__Exercise__:
Lines after the one containing "This screenshot has height=630, width=1200." are to be omitted; print exactly each line from the start of the records up to and including it.
····················
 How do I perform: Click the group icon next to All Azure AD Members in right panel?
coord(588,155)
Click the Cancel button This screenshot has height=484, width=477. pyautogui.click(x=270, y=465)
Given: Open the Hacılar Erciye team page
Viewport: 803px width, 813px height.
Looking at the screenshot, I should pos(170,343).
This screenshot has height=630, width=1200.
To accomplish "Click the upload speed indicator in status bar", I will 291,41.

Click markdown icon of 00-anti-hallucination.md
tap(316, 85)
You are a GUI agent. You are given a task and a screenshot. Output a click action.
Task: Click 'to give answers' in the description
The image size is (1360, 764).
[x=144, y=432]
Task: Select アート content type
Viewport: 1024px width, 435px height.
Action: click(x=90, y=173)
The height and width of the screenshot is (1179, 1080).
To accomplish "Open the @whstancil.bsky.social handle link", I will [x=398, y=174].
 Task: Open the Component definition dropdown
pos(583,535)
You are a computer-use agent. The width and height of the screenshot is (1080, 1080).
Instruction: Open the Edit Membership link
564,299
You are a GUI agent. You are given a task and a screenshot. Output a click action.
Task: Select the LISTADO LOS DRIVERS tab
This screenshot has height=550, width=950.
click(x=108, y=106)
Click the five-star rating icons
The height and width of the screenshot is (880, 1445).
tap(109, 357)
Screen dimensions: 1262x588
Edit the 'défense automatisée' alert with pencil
····················
__Completed exercise__:
 How do I perform: Click the group icon next to All Azure AD Members in right panel?
coord(588,155)
Click the Cancel button This screenshot has height=484, width=477. pyautogui.click(x=270, y=465)
Given: Open the Hacılar Erciye team page
Viewport: 803px width, 813px height.
Looking at the screenshot, I should pos(170,343).
This screenshot has height=630, width=1200.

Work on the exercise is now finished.